Publisher Summary This chapter focuses on the role that SecB and other molecular chaperones play in sponsoring efficient protein secretion in Escherichia coli. The molecular chaperone SecB binds a subset of E.coli envelope protein precursors and promotes their efficient export from the cytoplasm by (1) maintaining them in a loosely folded or export competent conformation, (2) blocking nonproductive interactions with the cytoplasmic membrane, (3) preventing aggregation, and (4) targeting them to SecA, the peripheral membrane component of the preprotein translocase.

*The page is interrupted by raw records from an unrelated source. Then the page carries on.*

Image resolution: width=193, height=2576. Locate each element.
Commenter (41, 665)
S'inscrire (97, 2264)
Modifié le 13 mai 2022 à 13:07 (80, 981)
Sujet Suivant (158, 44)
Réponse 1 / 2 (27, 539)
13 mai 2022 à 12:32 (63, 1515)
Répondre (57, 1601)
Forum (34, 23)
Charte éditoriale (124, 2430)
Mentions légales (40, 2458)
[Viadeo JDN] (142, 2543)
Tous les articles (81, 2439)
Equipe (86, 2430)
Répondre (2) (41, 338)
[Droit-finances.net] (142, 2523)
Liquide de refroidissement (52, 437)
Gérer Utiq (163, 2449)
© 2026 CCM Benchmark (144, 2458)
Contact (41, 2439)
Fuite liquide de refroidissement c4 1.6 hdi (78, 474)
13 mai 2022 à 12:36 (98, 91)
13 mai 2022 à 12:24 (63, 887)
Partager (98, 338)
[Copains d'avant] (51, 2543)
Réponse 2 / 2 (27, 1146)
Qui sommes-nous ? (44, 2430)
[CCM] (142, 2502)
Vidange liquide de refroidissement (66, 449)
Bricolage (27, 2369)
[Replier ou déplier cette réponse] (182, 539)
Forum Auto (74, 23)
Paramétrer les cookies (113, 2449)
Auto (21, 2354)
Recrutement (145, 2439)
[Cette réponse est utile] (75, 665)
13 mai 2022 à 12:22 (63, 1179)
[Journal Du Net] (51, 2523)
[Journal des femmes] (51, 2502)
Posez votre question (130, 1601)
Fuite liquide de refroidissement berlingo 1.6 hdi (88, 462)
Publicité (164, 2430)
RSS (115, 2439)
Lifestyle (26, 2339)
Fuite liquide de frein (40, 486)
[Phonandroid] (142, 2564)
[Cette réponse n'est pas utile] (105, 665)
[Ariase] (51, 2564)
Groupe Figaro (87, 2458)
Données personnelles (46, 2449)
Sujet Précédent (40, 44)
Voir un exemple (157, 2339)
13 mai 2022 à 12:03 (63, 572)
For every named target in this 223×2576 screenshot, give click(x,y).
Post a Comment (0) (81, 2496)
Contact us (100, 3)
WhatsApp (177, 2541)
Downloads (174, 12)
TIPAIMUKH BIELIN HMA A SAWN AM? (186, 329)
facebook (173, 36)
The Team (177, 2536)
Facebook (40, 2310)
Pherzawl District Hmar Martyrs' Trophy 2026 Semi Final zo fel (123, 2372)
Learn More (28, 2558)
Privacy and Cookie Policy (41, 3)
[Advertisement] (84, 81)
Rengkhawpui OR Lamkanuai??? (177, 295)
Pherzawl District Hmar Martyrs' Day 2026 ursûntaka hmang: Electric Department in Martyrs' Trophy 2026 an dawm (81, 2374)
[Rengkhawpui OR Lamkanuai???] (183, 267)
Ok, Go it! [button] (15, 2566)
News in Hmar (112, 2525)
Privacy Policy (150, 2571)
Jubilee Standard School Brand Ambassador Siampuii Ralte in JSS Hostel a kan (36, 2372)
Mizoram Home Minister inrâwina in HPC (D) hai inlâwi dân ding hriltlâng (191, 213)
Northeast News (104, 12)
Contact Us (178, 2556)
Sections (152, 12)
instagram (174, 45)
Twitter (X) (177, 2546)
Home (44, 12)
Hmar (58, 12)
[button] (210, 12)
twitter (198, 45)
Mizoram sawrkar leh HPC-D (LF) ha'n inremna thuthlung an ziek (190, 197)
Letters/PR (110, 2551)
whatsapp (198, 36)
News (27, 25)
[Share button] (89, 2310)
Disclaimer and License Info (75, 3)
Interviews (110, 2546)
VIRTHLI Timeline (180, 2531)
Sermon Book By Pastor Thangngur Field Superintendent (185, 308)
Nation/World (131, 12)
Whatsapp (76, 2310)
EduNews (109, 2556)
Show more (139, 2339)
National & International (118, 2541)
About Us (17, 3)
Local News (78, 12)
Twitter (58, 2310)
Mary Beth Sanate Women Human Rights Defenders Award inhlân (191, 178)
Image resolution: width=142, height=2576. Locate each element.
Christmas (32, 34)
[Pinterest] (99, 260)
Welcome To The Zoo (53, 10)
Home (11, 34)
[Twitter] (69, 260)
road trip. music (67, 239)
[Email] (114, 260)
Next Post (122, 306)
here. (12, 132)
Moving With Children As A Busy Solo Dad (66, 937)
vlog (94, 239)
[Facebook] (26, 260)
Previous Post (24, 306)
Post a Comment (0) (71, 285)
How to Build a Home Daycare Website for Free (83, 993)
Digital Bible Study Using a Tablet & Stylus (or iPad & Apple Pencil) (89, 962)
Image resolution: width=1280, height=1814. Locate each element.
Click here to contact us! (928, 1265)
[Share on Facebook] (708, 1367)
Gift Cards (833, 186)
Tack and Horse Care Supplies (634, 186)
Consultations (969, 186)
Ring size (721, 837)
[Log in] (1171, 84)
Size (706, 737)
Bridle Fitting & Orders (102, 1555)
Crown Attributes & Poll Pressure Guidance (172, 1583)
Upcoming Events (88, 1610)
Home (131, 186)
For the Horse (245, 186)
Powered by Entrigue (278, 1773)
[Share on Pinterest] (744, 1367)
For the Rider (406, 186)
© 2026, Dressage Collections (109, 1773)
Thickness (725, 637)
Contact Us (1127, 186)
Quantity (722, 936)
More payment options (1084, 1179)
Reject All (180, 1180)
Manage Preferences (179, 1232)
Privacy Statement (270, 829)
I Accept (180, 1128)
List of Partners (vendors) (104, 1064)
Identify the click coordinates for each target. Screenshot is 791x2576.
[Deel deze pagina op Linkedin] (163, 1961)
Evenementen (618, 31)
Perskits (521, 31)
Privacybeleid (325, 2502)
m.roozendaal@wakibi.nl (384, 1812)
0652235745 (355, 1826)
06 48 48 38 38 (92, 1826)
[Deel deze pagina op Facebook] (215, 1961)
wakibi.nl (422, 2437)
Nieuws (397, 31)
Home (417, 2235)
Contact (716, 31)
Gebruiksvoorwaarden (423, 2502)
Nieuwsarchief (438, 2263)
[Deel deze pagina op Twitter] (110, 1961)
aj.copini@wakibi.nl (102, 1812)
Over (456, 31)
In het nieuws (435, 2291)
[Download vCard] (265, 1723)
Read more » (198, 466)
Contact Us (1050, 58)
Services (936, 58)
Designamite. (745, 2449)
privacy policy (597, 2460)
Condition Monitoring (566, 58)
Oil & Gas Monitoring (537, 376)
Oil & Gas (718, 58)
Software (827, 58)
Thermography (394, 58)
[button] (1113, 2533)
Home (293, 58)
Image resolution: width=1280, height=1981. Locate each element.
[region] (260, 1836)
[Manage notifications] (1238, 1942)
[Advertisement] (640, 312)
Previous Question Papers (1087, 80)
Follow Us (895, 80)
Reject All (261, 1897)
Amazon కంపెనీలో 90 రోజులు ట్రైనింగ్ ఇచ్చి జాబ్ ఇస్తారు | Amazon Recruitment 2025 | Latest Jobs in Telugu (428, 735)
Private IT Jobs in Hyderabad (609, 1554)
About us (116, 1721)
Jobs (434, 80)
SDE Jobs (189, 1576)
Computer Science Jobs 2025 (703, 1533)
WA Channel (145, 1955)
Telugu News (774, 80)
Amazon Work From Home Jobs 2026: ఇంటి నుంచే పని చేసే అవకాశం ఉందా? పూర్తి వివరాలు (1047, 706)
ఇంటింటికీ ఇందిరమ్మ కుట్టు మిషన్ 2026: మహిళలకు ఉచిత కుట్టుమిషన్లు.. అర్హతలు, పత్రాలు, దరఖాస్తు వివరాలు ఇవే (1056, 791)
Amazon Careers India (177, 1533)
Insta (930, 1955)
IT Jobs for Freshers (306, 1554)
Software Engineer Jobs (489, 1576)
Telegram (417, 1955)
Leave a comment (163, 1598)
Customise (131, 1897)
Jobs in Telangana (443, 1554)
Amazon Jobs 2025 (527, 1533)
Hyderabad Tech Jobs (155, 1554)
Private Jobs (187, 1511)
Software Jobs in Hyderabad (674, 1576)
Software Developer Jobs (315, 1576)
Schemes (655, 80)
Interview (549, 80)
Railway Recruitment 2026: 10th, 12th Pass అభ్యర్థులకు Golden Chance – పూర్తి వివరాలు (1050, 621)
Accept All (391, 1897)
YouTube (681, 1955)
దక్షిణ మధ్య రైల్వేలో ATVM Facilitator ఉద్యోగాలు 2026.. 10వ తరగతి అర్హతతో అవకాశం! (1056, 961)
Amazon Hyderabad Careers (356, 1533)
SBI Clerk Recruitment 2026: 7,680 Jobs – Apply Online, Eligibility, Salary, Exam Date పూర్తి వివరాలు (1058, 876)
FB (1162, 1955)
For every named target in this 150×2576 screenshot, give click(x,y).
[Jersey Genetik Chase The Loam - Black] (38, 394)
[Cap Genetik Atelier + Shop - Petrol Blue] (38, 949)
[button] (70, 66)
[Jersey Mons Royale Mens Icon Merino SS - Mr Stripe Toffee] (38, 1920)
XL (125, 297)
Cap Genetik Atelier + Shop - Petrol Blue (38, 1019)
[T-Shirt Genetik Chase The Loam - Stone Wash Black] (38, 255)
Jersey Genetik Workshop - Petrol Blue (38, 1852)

SecB is involved in the targeting of certain precursors to the membrane components of the translocation machinery. SecB is an acidic, soluble, tetramer of identical 17-kDa subunits. It comprises only 0.08% of the cytosolic proteins. The secB gene is “conditionally essential” in that secB null strains cannot grow on rich media or at subbasal levels of heat-shock protein synthesis, but can grow on minimal media. Overexpression of heat-shock proteins can partially suppress the export and growth defects in secB null strains. Hybrid proteins composed of the signal peptide and a substantial portion of the mature MBP fused to LacZ enter the export pathway. SecB as a component of secretion machinery involves isolation, phenotype of SecB mutants, SecB sequence, and purification of SecB.